Bob Burnquist

“It's kind of like my head doesn't stop,” Bob Burnquist explains excitedly. “I just keep thinking of all these things. I can either do them now, or I won't do them at all.” Burnquist isn't talking about the atmosphere of heightened progression at a best-trick event, or even the relaxed feeling of trying a new move on his homespun mammoth of a vert ramp. He's talking food–or rather the restaurant he opened about a year ago along the hazy boulevards of Leucadia, California.

Melodia–Portuguese for “melody”–is a seafood and vegetarian kitchen, but with a Brazilian twist. “We add the tropical touch,” declares this fresh-faced restaurateur.

By providing his adopted community with something he was missing from home, Burnquist has given the locals a place to enjoy healthy living, juices from fruit–not plastic bottles, and a window to Brazil right here in the United States. Just as importantly, he has created a place for his family to unite. “Last time we were all together was in Brazil probably ten years ago. Now all of us are here, we're all playing a part some way, and it's all because of skateboarding. I had this money set aside, and I could either save it and buy myself a new car or all these things you see people doing. But instead, it was like, 'Wow, this is a neat opportunity.' I didn't even think twice about it.”

Burnquist's second thoughts are saved for his concerns about the convenient, fast-food society that the United States has become, focusing mainly on the health problems of the many kids' lives he touches every day through skateboarding. “There's a solution to it all,” Burnquist calmly states, “and it lies with the professional athletes of the world. These kids are looking up to Kobe Bryant endorsing McDonald's. You see all these studies about how fat kids are, and obesity levels are the highest ever now. With this restaurant, I feel like I'm sending out a good message.”

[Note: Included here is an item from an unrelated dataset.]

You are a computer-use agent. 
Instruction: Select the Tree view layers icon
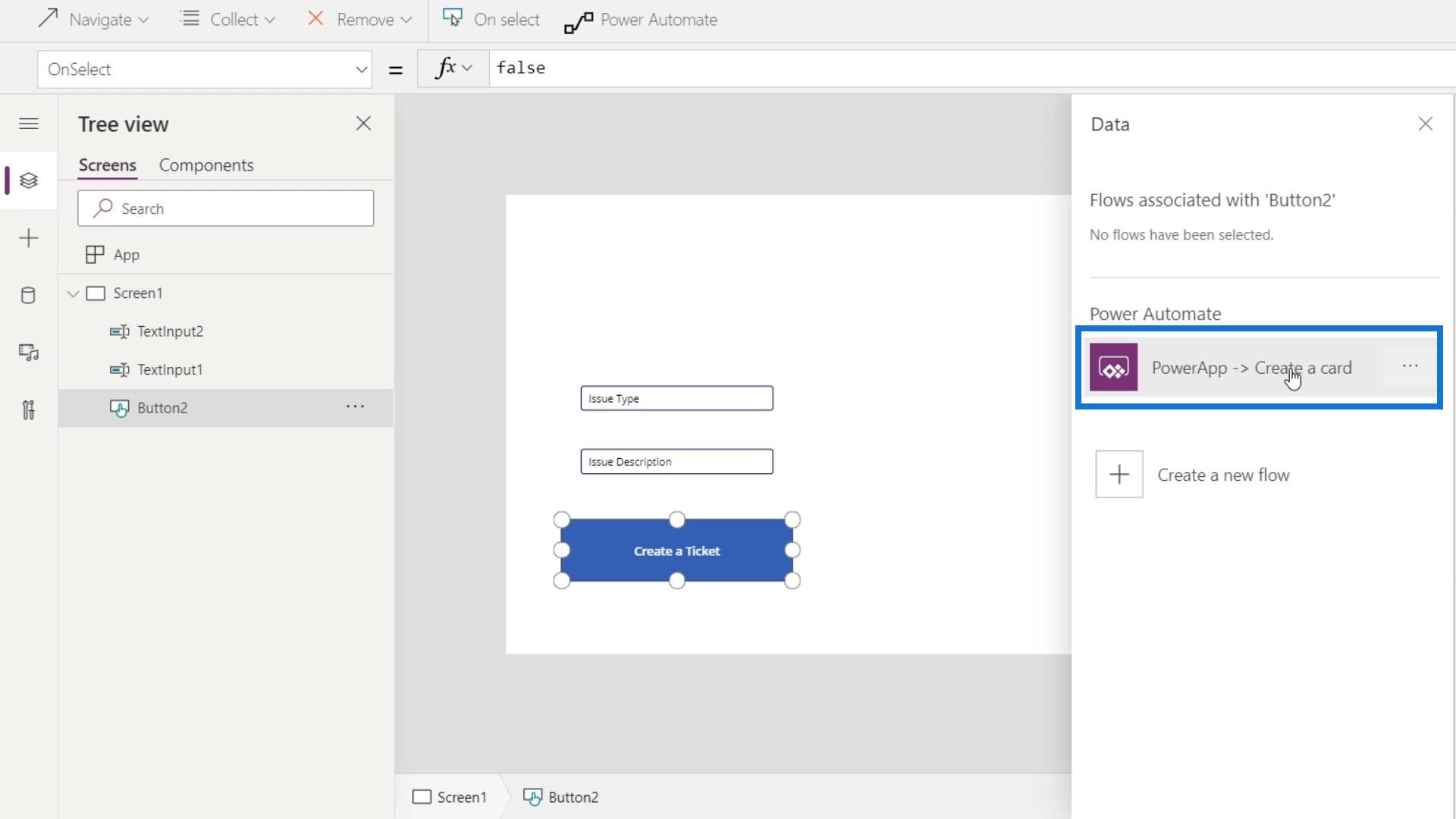pos(29,180)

The message, it seems, is healthy living through good food and strong family, but as Burnquist relates, it also includes a way of doing things–little things–that are just slightly different from what the average American is used to. “Brazil is a tropical population. We live differently, we eat differently, we have different views, and different vices. In a way, this is what the U.S. needs right now.”

Suddenly, Burnquist's eyes brighten.

“That's where I get excited about all this,” he says, almost giggling. “I'm not just going out there and trying to sell as much as I can so I can go back to Brazil and be happy. I'm trying to do something here with what I have. I was handed all these blessings, and I now I gotta give it back somehow.”

And that, brothers and sisters, is some appetizing food for thought.